Re: [PATCH net-next v2 5/5] devlink: Delete reload enable/disable interface

From: Leon Romanovsky
Date: Mon Oct 04 2021 - 15:02:15 EST


On Mon, Oct 04, 2021 at 07:54:02PM +0300, Ido Schimmel wrote:
> On Mon, Oct 04, 2021 at 06:45:07PM +0300, Leon Romanovsky wrote:
> > On Mon, Oct 04, 2021 at 05:19:40PM +0300, Ido Schimmel wrote:
> > > On Sun, Oct 03, 2021 at 09:12:06PM +0300, Leon Romanovsky wrote:
> > > > From: Leon Romanovsky <leonro@xxxxxxxxxx>
> > > >
> > > > After changes to allow dynamically set the reload_up/_down callbacks,
> > > > we ensure that properly supported devlink ops are not accessible before
> > > > devlink_register, which is last command in the initialization sequence.
> > > >
> > > > It makes devlink_reload_enable/_disable not relevant anymore and can be
> > > > safely deleted.
> > > >
> > > > Signed-off-by: Leon Romanovsky <leonro@xxxxxxxxxx>
> > >
> > > [...]
> > >
> > > > diff --git a/drivers/net/netdevsim/dev.c b/drivers/net/netdevsim/dev.c
> > > > index cb6645012a30..09e48fb232a9 100644
> > > > --- a/drivers/net/netdevsim/dev.c
> > > > +++ b/drivers/net/netdevsim/dev.c
> > > > @@ -1512,7 +1512,6 @@ int nsim_dev_probe(struct nsim_bus_dev *nsim_bus_dev)
> > > >
> > > > nsim_dev->esw_mode = DEVLINK_ESWITCH_MODE_LEGACY;
> > > > devlink_register(devlink);
> > > > - devlink_reload_enable(devlink);
> > > > return 0;
> > > >
> > > > err_psample_exit:
> > > > @@ -1566,9 +1565,7 @@ void nsim_dev_remove(struct nsim_bus_dev *nsim_bus_dev)
> > > > struct nsim_dev *nsim_dev = dev_get_drvdata(&nsim_bus_dev->dev);
> > > > struct devlink *devlink = priv_to_devlink(nsim_dev);
> > > >
> > > > - devlink_reload_disable(devlink);
> > > > devlink_unregister(devlink);
> > > > -
> > > > nsim_dev_reload_destroy(nsim_dev);
> > > >
> > > > nsim_bpf_dev_exit(nsim_dev);
> > >
> > > I didn't remember why devlink_reload_{enable,disable}() were added in
> > > the first place so it was not clear to me from the commit message why
> > > they can be removed. It is described in commit a0c76345e3d3 ("devlink:
> > > disallow reload operation during device cleanup") with a reproducer.
> >
> > It was added because devlink ops were accessible by the user space very
> > early in the driver lifetime. All my latest devlink patches are the
> > attempt to fix this arch/design/implementation issue.
>
> The reproducer in the commit message executed the reload after the
> device was fully initialized. IIRC, the problem there was that nothing
> prevented these two tasks from racing:
>
> devlink dev reload netdevsim/netdevsim10
> echo 10 > /sys/bus/netdevsim/del_device
>
> The title also talks about forbidding reload during device cleanup.

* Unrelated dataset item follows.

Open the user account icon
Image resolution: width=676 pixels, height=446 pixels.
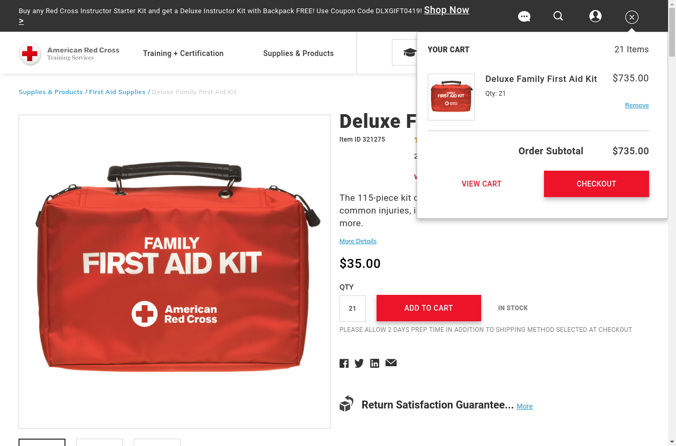coord(595,16)
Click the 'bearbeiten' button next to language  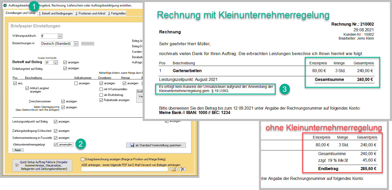pos(88,44)
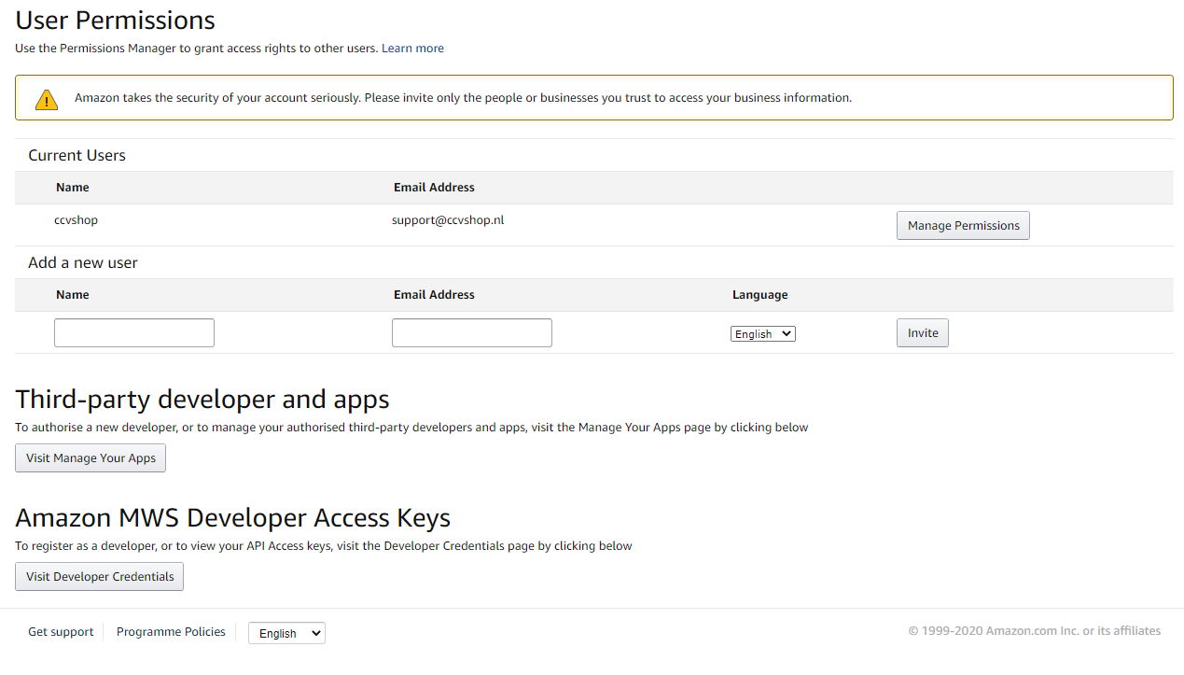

It is incomplete title and reproducer. In our verification, we observed
more than 40 bugs related to devlink reload flows and races around it.

>
> >
> > >
> > > Tried the reproducer with this series and I cannot reproduce the issue.
> > > Wasn't quite sure why, but it does not seem to be related to "changes to
> > > allow dynamically set the reload_up/_down callbacks", as this seems to
> > > be specific to mlx5.
> >
> > You didn't reproduce because of my series that moved
> > devlink_register()/devlink_unregister() to be last/first commands in
> > .probe()/.remove() flows.
>
> Agree, that is what I wrote in the next paragraph of my reply.
>
> >
> > Patch to allow dynamically set ops was needed because mlx5 had logic
> > like this:
> > if(something)
> > devlink_reload_enable()
> >
> > And I needed a way to keep this if ... condition.
> >
> > >
> > > IIUC, the reason that the race described in above mentioned commit can
> > > no longer happen is related to the fact that devlink_unregister() is
> > > called first in the device dismantle path, after your previous patches.
> > > Since both the reload operation and devlink_unregister() hold
> > > 'devlink_mutex', it is not possible for the reload operation to race
> > > with device dismantle.
> > >
> > > Agree? If so, I think it would be good to explain this in the commit
> > > message unless it's clear to everyone else.
> >
> > I don't agree for very simple reason that devlink_mutex is going to be
> > removed very soon and it is really not a reason why devlink reload is
> > safer now when before.
> >
> > The reload can't race due to:
> > 1. devlink_unregister(), which works as a barrier to stop accesses
> > from the user space.
> > 2. reference counting that ensures that all in-flight commands are counted.
> > 3. wait_for_completion that blocks till all commands are done.
>
> So the wait_for_completion() is what prevents the race, not
> 'devlink_mutex' that is taken later. This needs to be explained in the
> commit message to make it clear why the removal is safe.

Can you please suggest what exactly should I write in the commit message
to make it clear?

I'm too much into this delvink stuff already and for me this patch is
trivial. IMHO, that change doesn't need an explanation at all because
coding pattern of refcount + wait_for_completion is pretty common in the
kernel. So I think that I explained good enough: move of
devlink_register/devlink_unregister obsoletes the devlink_reload_* APIs.

I have no problem to update the commit message, just help me with the
message.

Thanks

>
> Thanks